• What the task requires: Starting at the line that contains "Select the プラットフォーム" in the listing below, write out every line word for word until you have written the line that contains "Task: Uncheck the LATAM airline filter".

• Dataset excerpts:
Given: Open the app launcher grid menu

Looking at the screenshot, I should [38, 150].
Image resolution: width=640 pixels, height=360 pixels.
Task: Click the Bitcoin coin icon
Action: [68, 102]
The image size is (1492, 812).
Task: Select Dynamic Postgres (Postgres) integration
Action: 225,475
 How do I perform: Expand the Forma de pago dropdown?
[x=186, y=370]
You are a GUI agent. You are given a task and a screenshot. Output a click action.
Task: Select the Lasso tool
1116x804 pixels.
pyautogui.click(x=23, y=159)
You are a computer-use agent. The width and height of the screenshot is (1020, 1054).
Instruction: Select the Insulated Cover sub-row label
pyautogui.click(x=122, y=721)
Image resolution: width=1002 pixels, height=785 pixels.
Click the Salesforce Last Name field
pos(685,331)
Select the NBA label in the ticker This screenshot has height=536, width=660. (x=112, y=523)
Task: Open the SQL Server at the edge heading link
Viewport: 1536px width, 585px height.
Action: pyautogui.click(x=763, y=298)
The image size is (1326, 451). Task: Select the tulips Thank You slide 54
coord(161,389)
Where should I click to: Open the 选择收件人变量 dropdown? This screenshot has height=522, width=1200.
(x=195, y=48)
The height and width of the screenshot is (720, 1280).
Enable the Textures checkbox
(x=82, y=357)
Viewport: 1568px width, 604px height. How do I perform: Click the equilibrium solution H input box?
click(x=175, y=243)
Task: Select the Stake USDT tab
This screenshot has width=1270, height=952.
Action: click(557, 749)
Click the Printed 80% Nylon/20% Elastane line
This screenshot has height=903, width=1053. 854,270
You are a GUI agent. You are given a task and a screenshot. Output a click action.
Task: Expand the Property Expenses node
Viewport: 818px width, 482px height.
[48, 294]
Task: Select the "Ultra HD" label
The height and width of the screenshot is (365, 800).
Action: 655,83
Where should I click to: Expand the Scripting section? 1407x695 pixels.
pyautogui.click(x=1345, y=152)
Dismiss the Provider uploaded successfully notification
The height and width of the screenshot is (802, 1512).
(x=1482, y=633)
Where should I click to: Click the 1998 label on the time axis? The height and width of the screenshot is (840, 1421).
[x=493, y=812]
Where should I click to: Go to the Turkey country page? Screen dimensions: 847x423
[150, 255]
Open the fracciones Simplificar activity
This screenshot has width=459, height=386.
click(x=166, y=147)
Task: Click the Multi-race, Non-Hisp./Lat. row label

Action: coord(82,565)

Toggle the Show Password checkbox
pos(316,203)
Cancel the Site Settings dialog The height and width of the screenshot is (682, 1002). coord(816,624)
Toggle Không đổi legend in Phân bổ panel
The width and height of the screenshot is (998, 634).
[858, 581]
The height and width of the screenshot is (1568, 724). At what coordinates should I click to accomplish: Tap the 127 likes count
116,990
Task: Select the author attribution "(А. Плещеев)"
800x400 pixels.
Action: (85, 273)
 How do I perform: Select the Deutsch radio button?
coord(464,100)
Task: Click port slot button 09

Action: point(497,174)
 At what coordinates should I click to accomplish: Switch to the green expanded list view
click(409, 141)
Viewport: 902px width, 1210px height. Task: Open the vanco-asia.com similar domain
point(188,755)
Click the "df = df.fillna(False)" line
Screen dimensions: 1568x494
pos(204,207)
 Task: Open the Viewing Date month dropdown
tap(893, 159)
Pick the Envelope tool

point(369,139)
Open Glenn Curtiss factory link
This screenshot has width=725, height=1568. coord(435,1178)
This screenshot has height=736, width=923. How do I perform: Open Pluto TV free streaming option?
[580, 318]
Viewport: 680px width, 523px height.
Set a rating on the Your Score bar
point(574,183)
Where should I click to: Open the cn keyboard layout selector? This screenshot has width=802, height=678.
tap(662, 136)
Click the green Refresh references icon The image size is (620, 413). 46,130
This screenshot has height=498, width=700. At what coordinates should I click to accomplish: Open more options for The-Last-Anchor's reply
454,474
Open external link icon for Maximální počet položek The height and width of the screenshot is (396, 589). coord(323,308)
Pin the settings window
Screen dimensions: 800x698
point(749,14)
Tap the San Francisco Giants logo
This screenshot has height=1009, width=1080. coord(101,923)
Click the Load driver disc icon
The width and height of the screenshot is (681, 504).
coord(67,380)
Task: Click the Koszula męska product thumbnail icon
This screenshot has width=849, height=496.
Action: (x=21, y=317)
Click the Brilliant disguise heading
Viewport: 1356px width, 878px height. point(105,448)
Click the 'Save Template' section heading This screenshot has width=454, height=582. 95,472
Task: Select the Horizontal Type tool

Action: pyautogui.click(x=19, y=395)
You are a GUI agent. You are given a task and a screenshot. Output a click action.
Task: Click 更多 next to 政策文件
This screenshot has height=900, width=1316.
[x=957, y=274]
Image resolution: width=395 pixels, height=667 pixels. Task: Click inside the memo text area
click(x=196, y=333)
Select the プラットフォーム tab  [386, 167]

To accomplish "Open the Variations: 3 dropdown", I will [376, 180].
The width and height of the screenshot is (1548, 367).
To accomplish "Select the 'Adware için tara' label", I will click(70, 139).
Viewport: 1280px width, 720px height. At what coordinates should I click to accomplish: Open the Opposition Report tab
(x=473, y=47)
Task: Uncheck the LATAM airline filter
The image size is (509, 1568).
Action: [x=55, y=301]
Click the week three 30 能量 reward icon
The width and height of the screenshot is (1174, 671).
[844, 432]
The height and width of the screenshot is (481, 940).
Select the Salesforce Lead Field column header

• Solved problem:
Select the プラットフォーム tab  [386, 167]

To accomplish "Open the Variations: 3 dropdown", I will [376, 180].
The width and height of the screenshot is (1548, 367).
To accomplish "Select the 'Adware için tara' label", I will click(70, 139).
Viewport: 1280px width, 720px height. At what coordinates should I click to accomplish: Open the Opposition Report tab
(x=473, y=47)
Task: Uncheck the LATAM airline filter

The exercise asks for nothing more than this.